Jimmy Corrigan reçoit peu avant Thanksgiving un message de ce père qu’il n’a jamais connu et quitte quelques jours les jupons de sa mère pour jeter un coup d’œil à son géniteur…
Chris Ware assume semble-t-il assez bien le caractère autobiographique de son œuvre, ce qui fait probablement de lui l’auteur de bandes dessinées américain le plus chiant depuis Craig Thompson… Comme quoi, si on a une vie insignifiante en diable, ce n’est peut-être pas l’idée du siècle de l’étaler au grand jour…
Chris Ware débale sans aucune pudeur les déficiences de son personnage jusqu’à un misérabilisme plus embarrassant pour lui que pour le lecteur, l’apogée étant le moment où le personnage fond en larmes en hurlant à sa demi-sœur et à son grand-père dont il ignorait l’existence la veille encore qu’il voudrait qu’on l’aime…
Encore eut-il fallu être aimable.
Le manque d’amour n’a jamais suffi à fabriquer un personnage, et vu que c’est la seule caractéristique de celui-ci, inutile de dire qu’il est absolument impossible de s’attacher à ce geignard mou et pathétique dont les péripéties insignifiantes me laissèrent froid comme le marbre de mon cimetière préféré.
N’est pas Charlie Brown qui veut.
Chris Ware vend avant tout des objets et un style, ce qui n’a jamais suffi non plus à faire une œuvre, mais qui épate toujours le chaland qui passe, surtout celui qui ne pratique l’art séquentiel que du bout des yeux. Les effets de collage et les petites pages en patrons à découper ne sont pas gênantes, elles n’ont aucun intérêt particulier non plus, l’auteur se fait plaisir pour pas cher et enchantera les plus influençables d’entre vous, pourquoi pas… La mise en page est souvent pénible, ce qui est bien plus grave, parfois à la limite du lisible ce qui est complètement idiot. Finalement, je n’en sauve que certaines cases muettes et sans personnages qui rendent grâce à des coloris particuliers, le graphisme des humains étant d’une laideur absolue et ne gagnant même pas en efficacité ce qu’elle perd en simplicité.
380 pages à suivre un abruti congénital au faciès de suppositoire, c’est peut-être un peu trop pour moi, je vous l’avoue tout de suite.
Au bout de 90 pages, l’auteur nous offre un résumé en deux pages d’une grande limpidité, pour la première fois, l’humour point à bon escient, les effets ne tombent pas à plat, et on se demande juste pourquoi on s’est tapé les 90 pages de purge qui précèdent au lieu de ces deux petites merveilles… Si on étale ce principe à tout l’ouvrage (ce que l’auteur ne fera pas, hélas), l’imagination s’égare…

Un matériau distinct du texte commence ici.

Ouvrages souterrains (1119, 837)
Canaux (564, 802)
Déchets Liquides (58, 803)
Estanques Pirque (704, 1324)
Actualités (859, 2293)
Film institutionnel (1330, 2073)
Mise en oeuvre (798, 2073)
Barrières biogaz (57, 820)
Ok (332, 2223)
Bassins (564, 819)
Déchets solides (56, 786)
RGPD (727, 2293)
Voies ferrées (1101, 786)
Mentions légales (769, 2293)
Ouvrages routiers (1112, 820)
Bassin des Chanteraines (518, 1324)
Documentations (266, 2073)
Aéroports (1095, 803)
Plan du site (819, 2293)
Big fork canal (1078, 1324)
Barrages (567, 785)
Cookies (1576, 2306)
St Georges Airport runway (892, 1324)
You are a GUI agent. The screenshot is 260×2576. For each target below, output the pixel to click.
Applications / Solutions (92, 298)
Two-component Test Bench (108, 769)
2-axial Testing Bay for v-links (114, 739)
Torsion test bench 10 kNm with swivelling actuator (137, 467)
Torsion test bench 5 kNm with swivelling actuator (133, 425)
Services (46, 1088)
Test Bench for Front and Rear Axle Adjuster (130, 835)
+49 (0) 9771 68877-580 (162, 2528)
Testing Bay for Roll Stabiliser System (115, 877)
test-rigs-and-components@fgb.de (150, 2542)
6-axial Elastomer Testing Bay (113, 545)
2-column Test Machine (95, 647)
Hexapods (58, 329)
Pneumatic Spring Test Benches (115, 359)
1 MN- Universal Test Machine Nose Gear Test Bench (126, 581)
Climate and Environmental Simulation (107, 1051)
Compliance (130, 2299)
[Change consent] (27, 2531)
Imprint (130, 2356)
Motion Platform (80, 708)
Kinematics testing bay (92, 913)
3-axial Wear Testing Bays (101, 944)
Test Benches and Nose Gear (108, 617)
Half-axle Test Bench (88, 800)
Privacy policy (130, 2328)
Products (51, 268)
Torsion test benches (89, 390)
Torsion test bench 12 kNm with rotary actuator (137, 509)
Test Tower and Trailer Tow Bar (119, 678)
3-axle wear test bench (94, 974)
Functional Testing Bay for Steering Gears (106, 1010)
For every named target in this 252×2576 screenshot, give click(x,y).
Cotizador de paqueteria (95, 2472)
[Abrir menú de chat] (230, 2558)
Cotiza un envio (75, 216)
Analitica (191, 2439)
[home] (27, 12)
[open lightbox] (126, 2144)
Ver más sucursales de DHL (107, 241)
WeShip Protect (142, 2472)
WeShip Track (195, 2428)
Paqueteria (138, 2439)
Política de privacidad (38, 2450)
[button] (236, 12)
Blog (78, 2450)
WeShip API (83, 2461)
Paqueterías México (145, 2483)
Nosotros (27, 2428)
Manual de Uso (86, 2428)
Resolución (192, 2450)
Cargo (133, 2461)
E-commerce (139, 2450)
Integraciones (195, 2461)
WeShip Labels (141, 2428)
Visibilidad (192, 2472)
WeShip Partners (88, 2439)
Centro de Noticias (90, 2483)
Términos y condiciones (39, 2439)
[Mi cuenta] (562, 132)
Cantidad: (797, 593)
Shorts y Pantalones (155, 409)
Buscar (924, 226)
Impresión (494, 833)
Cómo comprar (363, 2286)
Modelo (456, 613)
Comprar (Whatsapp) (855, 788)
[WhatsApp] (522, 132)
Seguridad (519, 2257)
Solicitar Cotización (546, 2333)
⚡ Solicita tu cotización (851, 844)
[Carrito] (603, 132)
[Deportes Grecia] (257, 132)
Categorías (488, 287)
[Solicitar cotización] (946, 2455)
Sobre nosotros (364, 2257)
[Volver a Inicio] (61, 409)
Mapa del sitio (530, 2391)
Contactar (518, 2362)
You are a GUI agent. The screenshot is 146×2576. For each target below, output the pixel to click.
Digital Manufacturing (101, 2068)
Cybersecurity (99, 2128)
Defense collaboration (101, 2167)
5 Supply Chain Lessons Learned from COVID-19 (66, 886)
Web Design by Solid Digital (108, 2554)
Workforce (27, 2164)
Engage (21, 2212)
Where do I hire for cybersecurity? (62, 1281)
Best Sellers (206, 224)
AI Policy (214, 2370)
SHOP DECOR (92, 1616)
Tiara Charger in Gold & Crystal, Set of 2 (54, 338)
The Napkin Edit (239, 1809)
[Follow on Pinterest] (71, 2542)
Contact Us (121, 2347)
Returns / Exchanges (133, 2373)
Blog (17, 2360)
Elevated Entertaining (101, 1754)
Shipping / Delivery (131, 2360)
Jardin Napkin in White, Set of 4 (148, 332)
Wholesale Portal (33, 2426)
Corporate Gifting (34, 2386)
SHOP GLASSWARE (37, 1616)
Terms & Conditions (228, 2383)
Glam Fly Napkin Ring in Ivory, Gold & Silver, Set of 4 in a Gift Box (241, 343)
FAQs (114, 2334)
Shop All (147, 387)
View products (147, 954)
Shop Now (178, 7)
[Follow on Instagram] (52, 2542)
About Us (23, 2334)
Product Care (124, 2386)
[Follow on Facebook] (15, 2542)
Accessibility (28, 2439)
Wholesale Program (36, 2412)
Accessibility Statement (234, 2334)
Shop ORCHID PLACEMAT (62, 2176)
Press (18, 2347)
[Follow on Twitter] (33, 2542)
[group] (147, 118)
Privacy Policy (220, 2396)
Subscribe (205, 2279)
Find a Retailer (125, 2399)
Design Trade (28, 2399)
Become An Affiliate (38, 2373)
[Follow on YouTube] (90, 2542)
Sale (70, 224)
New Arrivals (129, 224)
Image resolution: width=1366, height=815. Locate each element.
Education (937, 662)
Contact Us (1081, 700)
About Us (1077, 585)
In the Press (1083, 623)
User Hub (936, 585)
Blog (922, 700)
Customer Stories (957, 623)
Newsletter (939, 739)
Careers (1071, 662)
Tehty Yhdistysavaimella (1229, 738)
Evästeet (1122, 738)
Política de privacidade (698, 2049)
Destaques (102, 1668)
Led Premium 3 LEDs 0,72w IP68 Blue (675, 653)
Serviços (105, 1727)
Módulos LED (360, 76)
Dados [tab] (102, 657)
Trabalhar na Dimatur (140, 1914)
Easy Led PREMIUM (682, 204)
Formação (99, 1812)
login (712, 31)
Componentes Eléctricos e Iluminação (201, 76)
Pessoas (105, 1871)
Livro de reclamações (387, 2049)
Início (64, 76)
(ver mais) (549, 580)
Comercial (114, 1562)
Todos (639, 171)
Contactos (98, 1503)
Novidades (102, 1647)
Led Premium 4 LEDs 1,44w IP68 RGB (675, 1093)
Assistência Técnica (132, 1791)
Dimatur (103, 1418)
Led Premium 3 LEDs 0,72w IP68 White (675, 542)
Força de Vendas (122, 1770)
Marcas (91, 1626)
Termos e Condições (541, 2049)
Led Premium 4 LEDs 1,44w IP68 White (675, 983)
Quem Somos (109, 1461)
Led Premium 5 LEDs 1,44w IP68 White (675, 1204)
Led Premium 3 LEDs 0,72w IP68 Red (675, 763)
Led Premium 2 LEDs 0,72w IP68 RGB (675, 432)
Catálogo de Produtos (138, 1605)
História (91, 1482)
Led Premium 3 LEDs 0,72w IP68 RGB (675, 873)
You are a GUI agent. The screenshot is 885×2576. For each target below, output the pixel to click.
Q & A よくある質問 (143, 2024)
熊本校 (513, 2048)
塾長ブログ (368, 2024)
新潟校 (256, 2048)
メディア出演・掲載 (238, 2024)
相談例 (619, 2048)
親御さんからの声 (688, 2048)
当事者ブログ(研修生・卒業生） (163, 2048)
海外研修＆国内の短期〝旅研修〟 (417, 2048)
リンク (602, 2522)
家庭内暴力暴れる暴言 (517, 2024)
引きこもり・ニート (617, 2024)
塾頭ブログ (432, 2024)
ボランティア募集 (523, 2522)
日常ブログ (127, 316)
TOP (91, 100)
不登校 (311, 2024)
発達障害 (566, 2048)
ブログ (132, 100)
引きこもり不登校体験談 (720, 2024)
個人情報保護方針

A un moment, l’auteur est perdu, il se rend bien compte qu’il improvise dans le vide, que ça se voit de plus en plus, alors il nous raconte l’enfance du grand-père, 90 ans plus tôt, ce qui change agréablement, même si l’enjeu reste toujours aussi inexistant. Ne connaissant rien d’autre à raconter que son nombril, Chris Ware donne au môme de 8 ans du siècle précédent les mêmes caractéristique qu’à son grand dadais trentenaire au visage de spermatozoïde, vous allez me dire qu’à 8 ans, c’est plus logique, et c’est vrai, mais la redondance est laborieuse et la logique absente.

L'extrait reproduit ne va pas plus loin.